Dépêchons-nous

L’impératrice Maria Theresia aurait dit un jour à son secrétaire permanent Johann, Baron de Bartenstein: “Si dans un an et demi, nous n’aurons toujours pas de nouvelles de notre ambassadeur en Espagne, nous serons obligés de déléguer quelqu’un sur place”. C’était à Vienne, au milieu du 18. siècle. Un an et demi pour un échange de correspondance!
Cela me paraissait inimaginable au milieu du 20. siècle, quand je travaillais chez Polymetron à Glattbrugg. Un autre rythme était alors de mise. “Réponses aux lettres dans la même semaine” et “Le courrier doit voyager quand le commerçant dort”. La correspondance du jour devait être déposée à la poste tous les soirs.
Dans la pratique chez Polymetron on disposait de quelques jours pour un échange de lettres, le temps de réflexion nécessaire pour répondre à une demande, provenant p.ex. du Danemark, de façon compétente.
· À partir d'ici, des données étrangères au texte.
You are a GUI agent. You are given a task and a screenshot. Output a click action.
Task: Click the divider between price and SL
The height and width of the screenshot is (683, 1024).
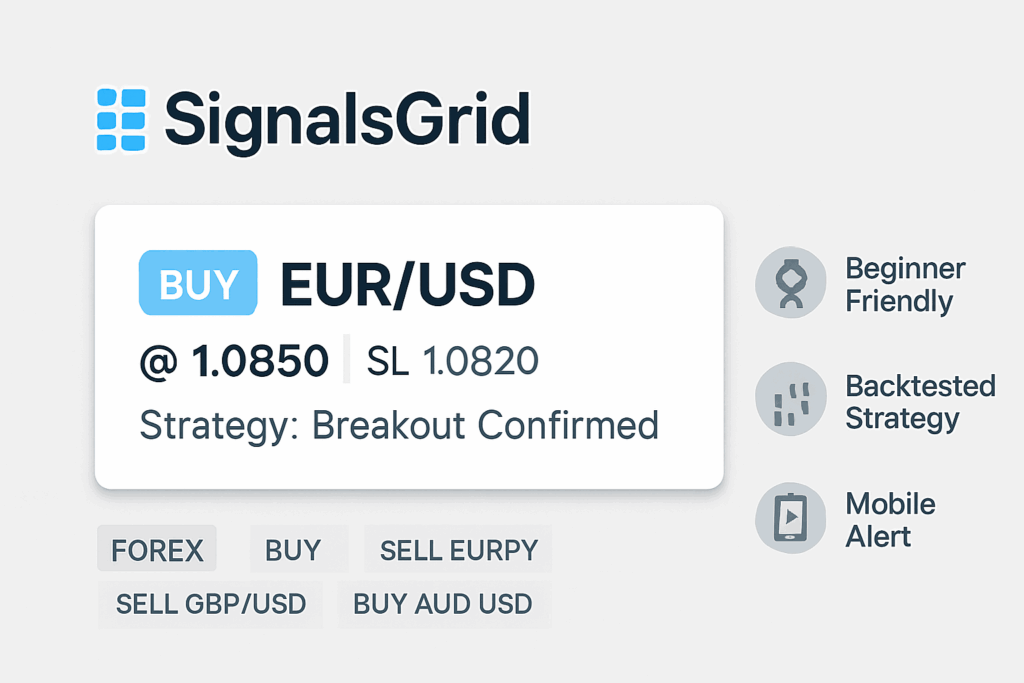(346, 361)
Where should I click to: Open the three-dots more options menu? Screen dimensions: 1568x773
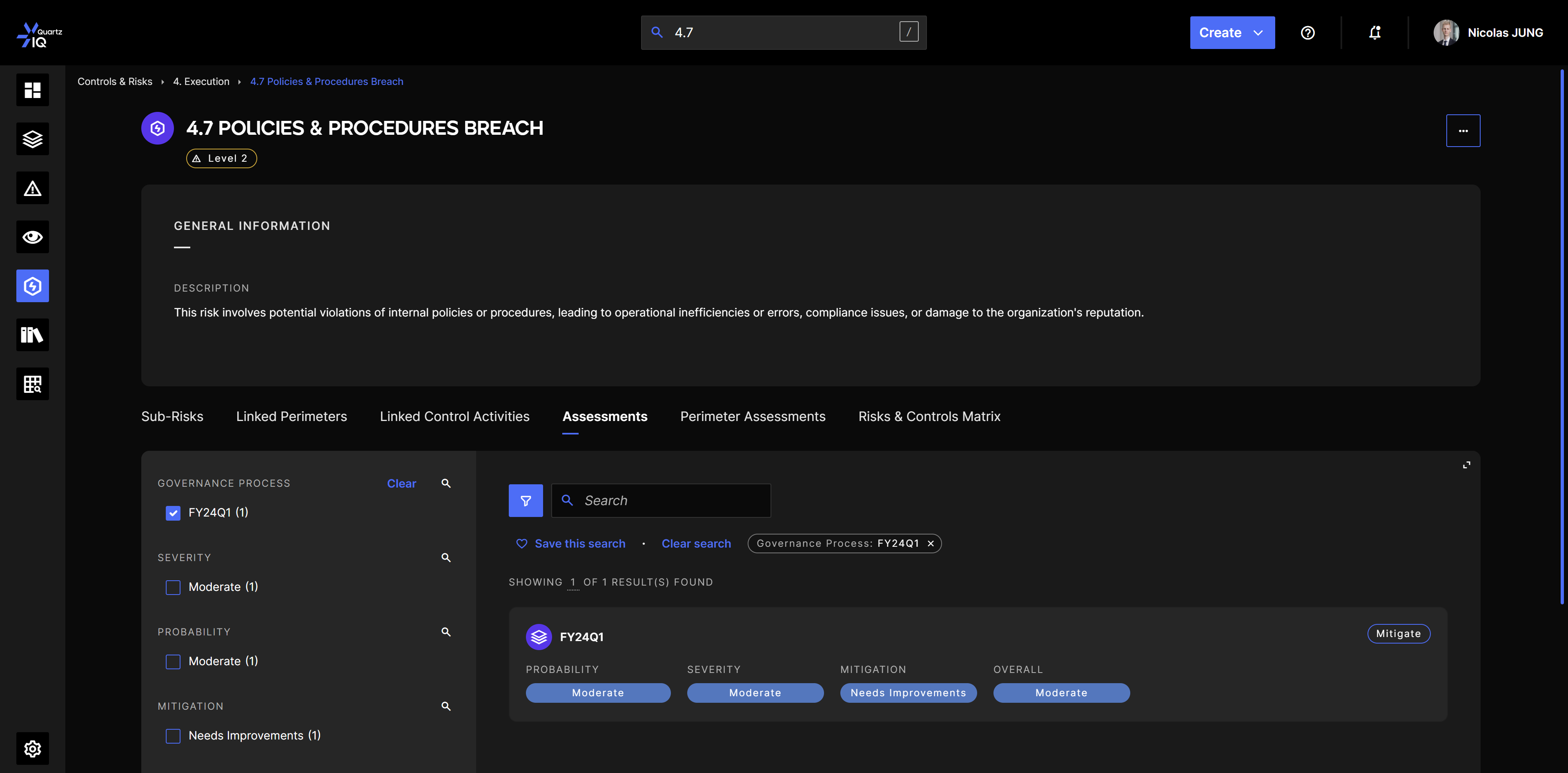tap(1463, 131)
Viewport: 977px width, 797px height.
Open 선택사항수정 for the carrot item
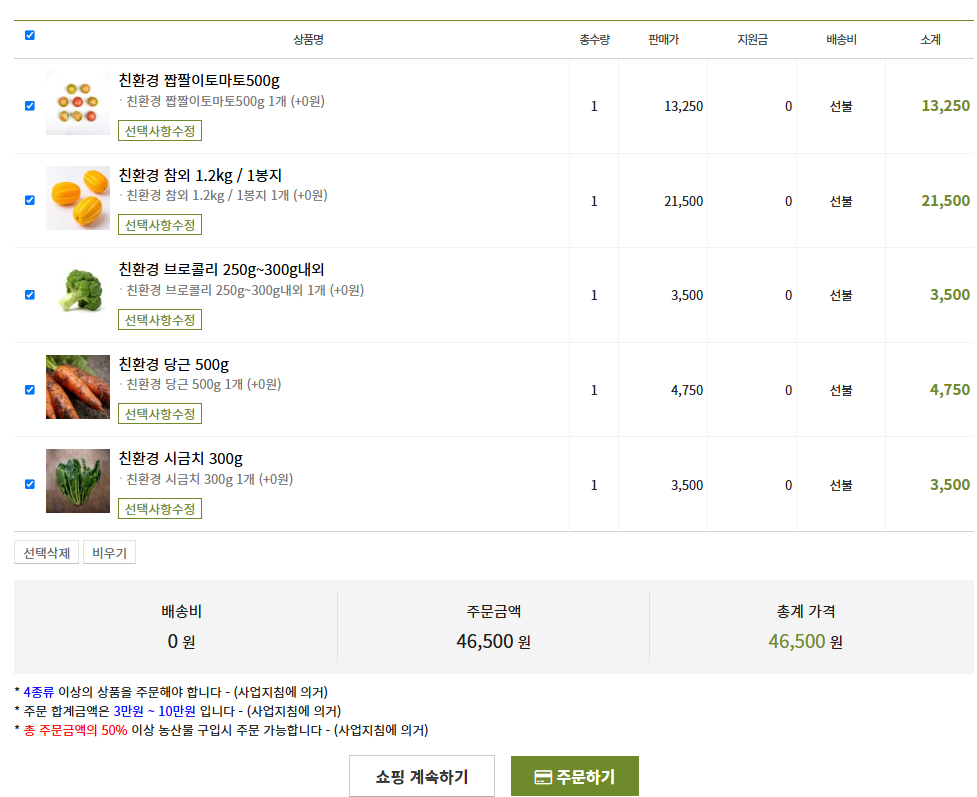click(x=159, y=413)
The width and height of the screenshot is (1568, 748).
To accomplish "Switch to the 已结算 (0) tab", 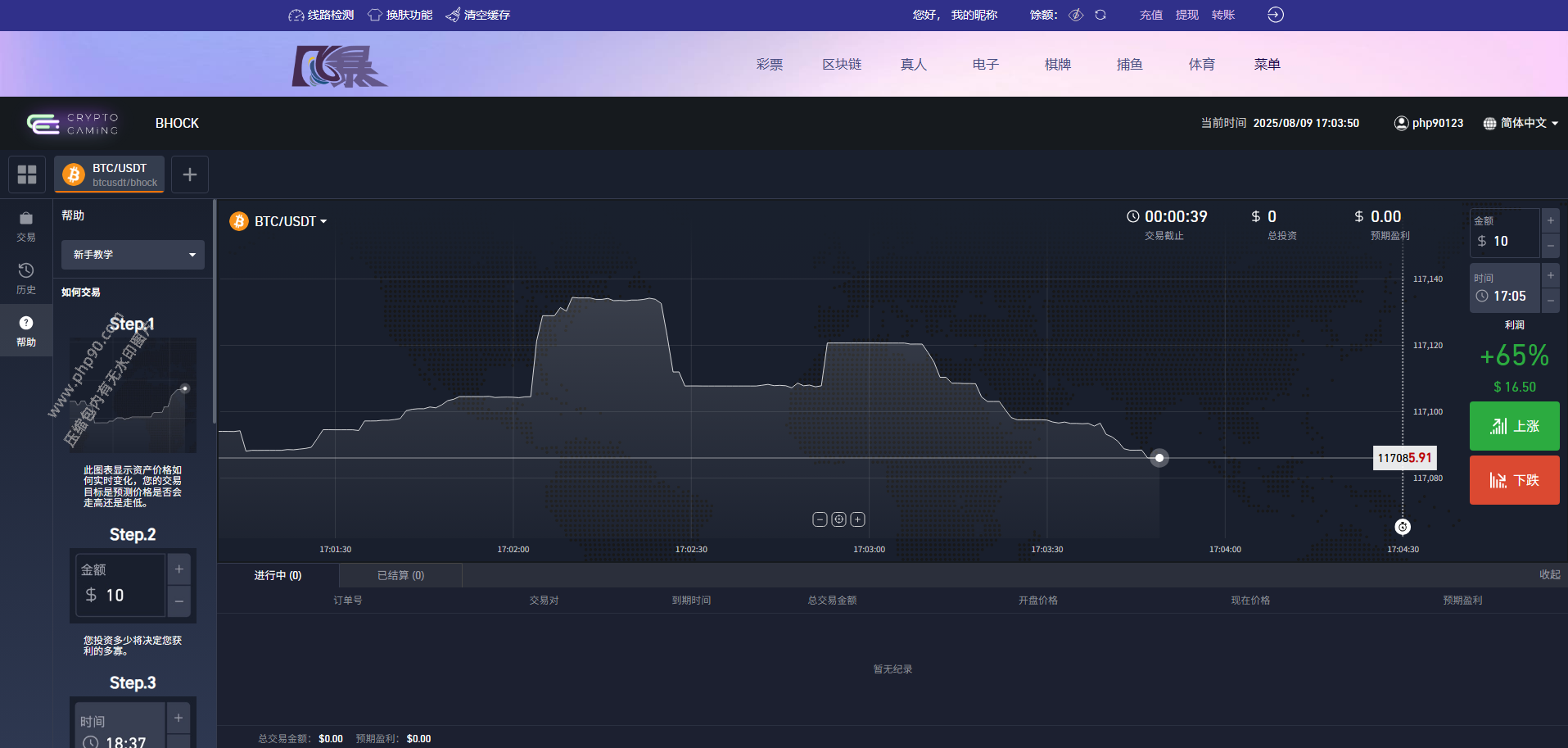I will [400, 575].
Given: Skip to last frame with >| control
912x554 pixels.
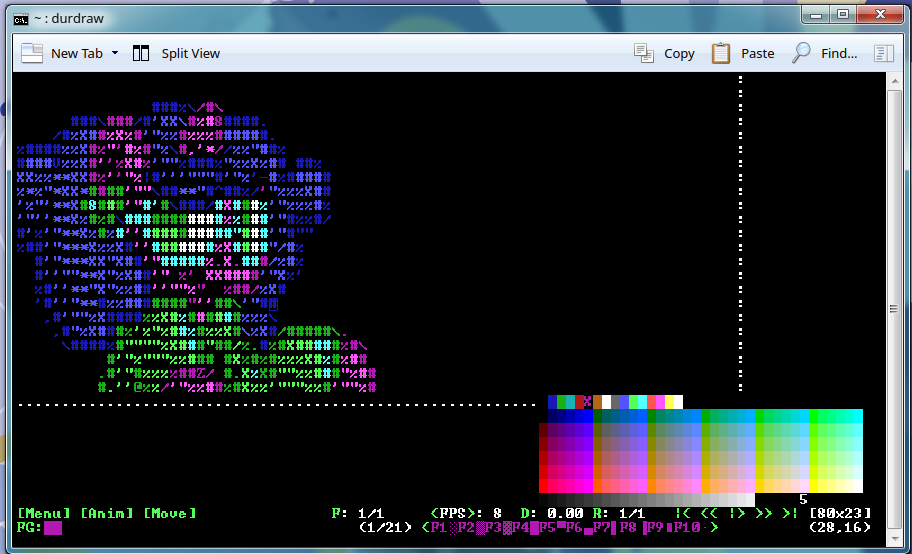Looking at the screenshot, I should (790, 513).
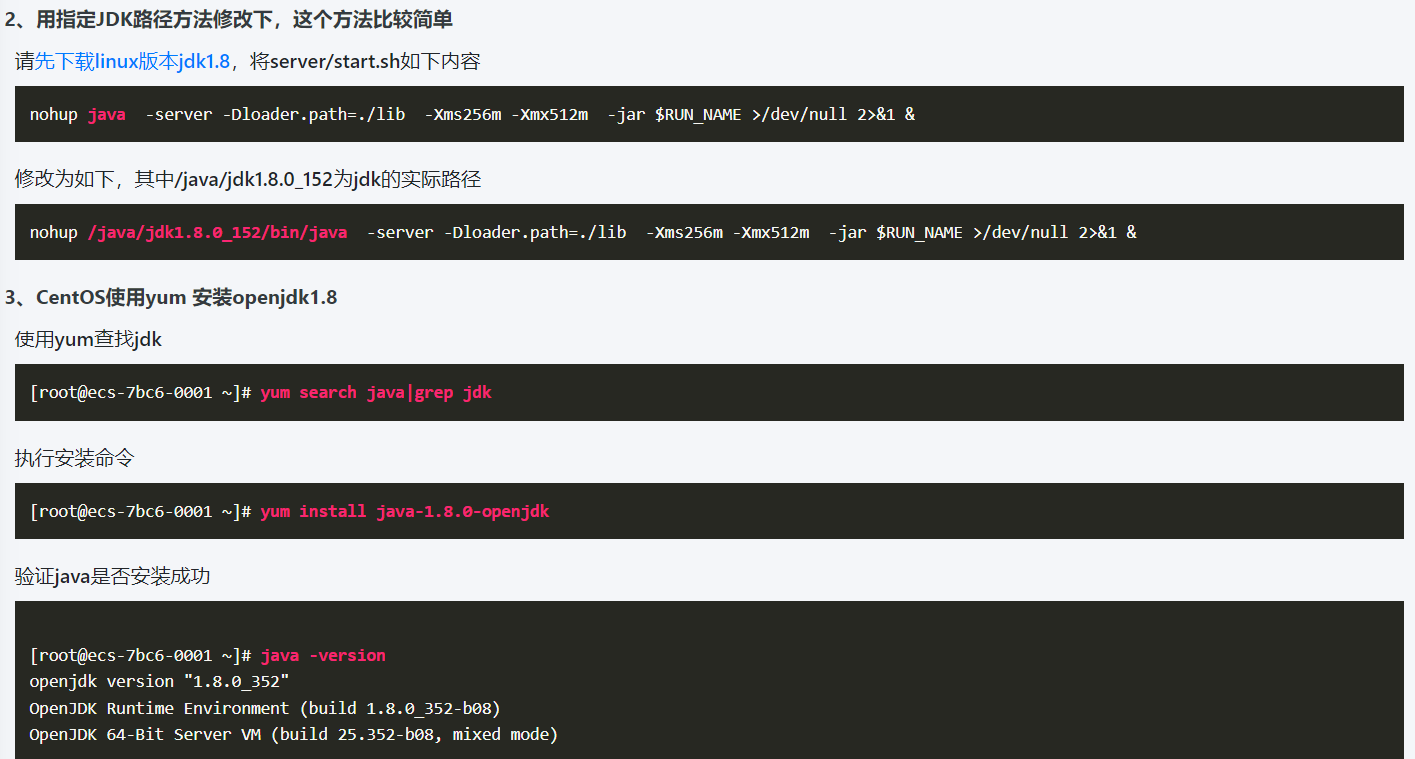This screenshot has width=1415, height=759.
Task: Click the 'yum search java|grep jdk' command
Action: click(376, 392)
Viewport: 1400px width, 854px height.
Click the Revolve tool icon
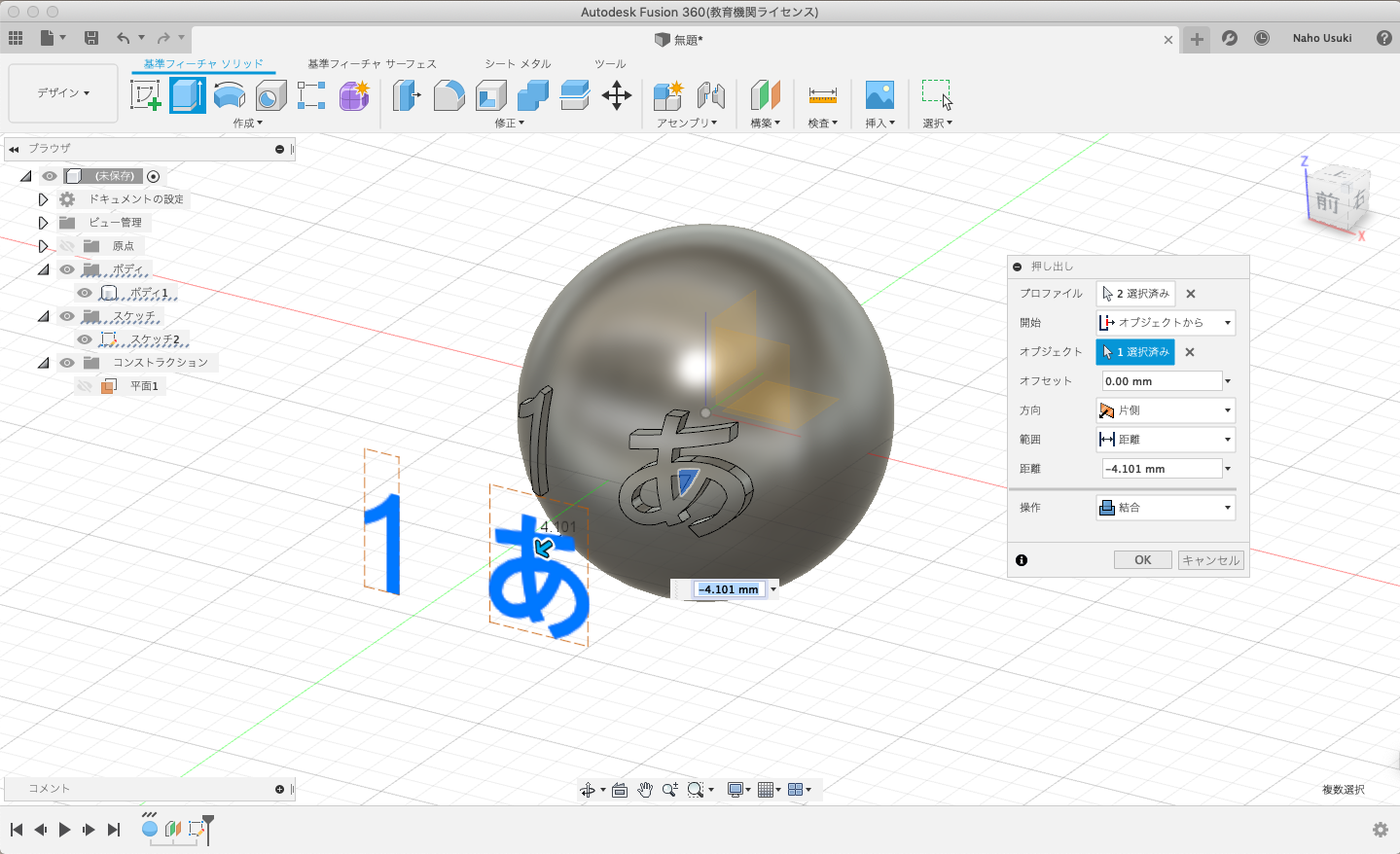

Aujourd’hui, 3 générations plus tard, Frédéric Favre démarre son PC dès qu’il s’installe à son bureau. Trente-sept secondes après, son écran est submergé d’une multitude de messages. Alors qu’il survole les premiers courriels – il n’y a plus de lettres de nos jours – d’autres messages nouveaux arrivent. Le travail est cadencé par le débit du courrier électronique. Fini le temps où on disposait d’un an et demi ou même d’une semaine pour traiter les informations. Tout est conditionné par le stress quotidien du monde actif.
Aujourd’hui tout doit sortir immédiatement. Immédiatement veut dire immédiatement. Dépêchons-nous! Dépêchons-nous!
Les coutumes du traitement de la correspondance commerciale ont évolué et Favre en sait quelque chose. Passé les temps où le coursier à cheval parcourait les campagnes. Passé les temps où la lettre était emballée et affranchie. Du passé tout ça.
De nos jours, notre message met exactement une seconde pour arriver à Canberra (Australie). Voici le progrès d’aujourd’hui: le traitement électronique des données. L’expéditeur, dans notre cas Per Pederson au Danemark, s’attend à une réponse immédiate. Seulement: Frédéric Favre n’est pas au courant. Peut-être que Alice Astre peut l’aider puisqu’il s’agit de TVA. Alice ne dispose pas de temps en ce moment et informe Frédéric par écrit que l’expert en la matière est Claude Charrière du service de trésorerie. Entre-temps, un deuxième message du Danemark sort de l’imprimante. Pederson a immédiatement besoin d’une réponse compétente. Il s’agit d’une commande importante. Enfin la solution arrive; Fabrice Fournier s’y connaît, il a été mis au courant par Claude Charrière. Les instructions nécessaires furent transmises à Per Pederson, également par message électronique. Désormais Per peut se remettre au travail au Danemark.
Et ça continue. Dépêchons-nous! Frédéric Favre maltraite le clavier de son PC pour réduire la montagne d’obligations qui s’est accumulée.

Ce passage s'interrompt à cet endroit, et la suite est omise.